DO THIS -> Reproduce word for word the entries from the line with "Image resolution: width=825" up to and including the line with "Action: tap(954, 329)".

INPUT DATA ->
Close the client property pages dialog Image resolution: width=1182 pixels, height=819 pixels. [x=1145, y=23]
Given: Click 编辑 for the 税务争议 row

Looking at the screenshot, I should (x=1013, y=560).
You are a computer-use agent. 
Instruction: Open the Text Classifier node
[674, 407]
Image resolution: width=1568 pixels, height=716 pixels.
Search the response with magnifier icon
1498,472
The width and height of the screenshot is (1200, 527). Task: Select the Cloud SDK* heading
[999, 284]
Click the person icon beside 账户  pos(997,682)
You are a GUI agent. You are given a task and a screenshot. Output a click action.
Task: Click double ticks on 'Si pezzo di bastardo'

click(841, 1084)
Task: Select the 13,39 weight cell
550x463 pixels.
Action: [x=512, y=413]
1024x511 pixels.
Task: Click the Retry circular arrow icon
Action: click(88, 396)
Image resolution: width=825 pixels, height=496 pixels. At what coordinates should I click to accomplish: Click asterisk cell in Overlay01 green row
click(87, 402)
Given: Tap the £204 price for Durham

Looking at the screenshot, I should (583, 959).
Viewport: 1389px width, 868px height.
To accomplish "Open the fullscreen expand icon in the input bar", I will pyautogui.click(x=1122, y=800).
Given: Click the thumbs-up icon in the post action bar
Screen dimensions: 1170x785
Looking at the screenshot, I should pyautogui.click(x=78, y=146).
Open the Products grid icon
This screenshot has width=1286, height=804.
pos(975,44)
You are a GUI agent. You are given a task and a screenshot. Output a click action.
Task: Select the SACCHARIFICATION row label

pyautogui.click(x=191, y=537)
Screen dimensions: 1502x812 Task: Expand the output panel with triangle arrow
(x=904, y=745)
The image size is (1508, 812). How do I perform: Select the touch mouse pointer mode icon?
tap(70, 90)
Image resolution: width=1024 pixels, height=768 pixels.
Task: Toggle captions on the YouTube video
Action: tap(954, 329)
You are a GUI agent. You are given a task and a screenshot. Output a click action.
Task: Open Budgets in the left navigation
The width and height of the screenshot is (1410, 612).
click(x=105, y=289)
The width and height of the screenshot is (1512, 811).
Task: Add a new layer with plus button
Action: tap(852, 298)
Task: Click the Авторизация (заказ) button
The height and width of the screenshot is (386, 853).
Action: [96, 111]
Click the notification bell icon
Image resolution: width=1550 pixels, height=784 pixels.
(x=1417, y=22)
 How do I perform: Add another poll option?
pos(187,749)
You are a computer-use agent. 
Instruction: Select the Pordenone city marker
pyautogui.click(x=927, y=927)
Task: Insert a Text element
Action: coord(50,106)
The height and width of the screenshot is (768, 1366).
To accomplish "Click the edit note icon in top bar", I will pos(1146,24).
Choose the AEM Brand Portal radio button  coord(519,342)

TASK ANSWER ->
Image resolution: width=825 pixels, height=496 pixels. At what coordinates should I click to accomplish: Click asterisk cell in Overlay01 green row
click(87, 402)
Given: Tap the £204 price for Durham

Looking at the screenshot, I should (583, 959).
Viewport: 1389px width, 868px height.
To accomplish "Open the fullscreen expand icon in the input bar", I will pyautogui.click(x=1122, y=800).
Given: Click the thumbs-up icon in the post action bar
Screen dimensions: 1170x785
Looking at the screenshot, I should pyautogui.click(x=78, y=146).
Open the Products grid icon
This screenshot has width=1286, height=804.
pos(975,44)
You are a GUI agent. You are given a task and a screenshot. Output a click action.
Task: Select the SACCHARIFICATION row label

pyautogui.click(x=191, y=537)
Screen dimensions: 1502x812 Task: Expand the output panel with triangle arrow
(x=904, y=745)
The image size is (1508, 812). How do I perform: Select the touch mouse pointer mode icon?
tap(70, 90)
Image resolution: width=1024 pixels, height=768 pixels.
Task: Toggle captions on the YouTube video
Action: tap(954, 329)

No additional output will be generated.